[SET TASK]: Copy out every line of the records below that contains the word "should".

START THE RECORDS

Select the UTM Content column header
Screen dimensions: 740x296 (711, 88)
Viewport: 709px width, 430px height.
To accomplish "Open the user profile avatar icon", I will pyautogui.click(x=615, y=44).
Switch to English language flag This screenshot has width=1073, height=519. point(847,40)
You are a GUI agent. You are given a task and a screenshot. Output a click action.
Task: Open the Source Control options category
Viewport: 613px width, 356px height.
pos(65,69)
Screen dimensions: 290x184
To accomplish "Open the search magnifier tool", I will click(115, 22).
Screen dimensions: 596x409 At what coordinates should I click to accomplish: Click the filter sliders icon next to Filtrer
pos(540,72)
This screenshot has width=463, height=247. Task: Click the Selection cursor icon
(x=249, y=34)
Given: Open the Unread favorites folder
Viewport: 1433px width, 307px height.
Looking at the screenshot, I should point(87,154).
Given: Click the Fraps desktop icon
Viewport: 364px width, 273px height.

END THE RECORDS
START THE RECORDS

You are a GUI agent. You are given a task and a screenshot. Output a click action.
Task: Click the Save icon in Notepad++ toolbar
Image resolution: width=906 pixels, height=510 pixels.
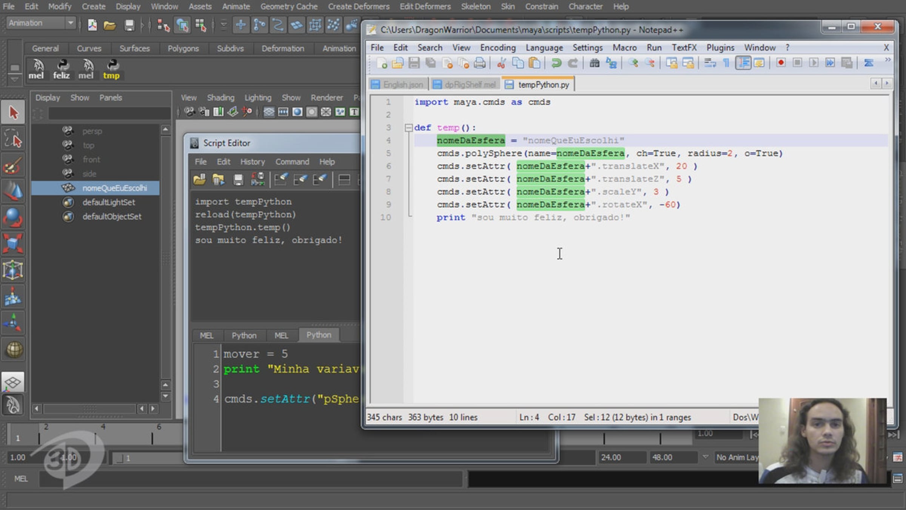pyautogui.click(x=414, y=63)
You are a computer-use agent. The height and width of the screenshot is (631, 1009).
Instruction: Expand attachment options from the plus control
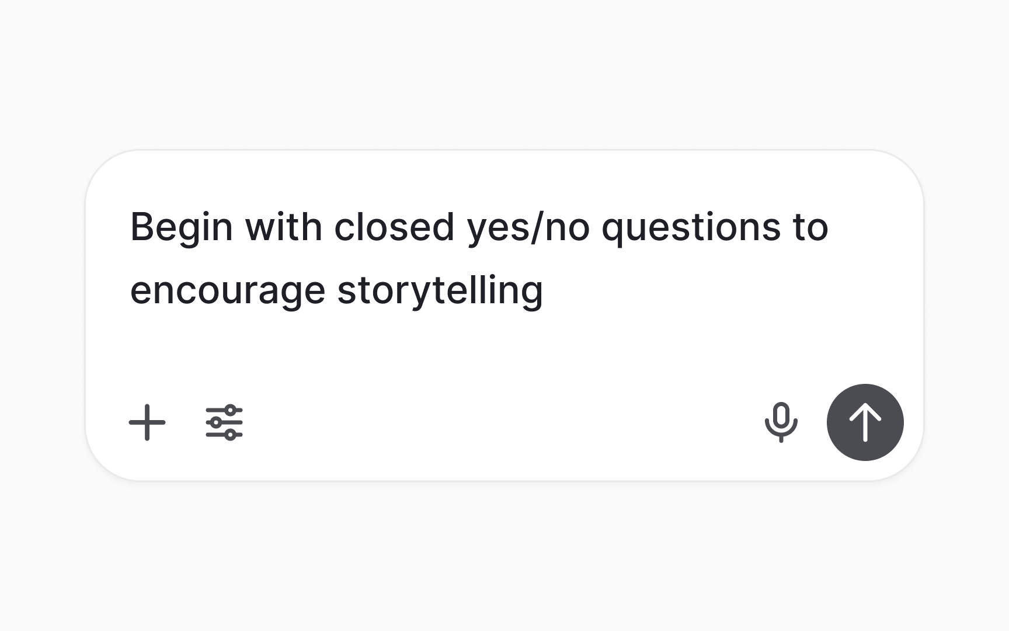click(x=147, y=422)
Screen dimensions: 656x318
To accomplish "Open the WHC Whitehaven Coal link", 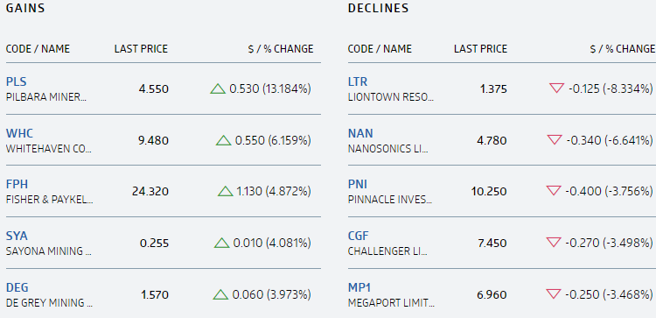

END THE RECORDS

[TASK SOLUTION]:
Screen dimensions: 596x409 At what coordinates should I click to accomplish: Click the filter sliders icon next to Filtrer
Looking at the screenshot, I should point(87,154).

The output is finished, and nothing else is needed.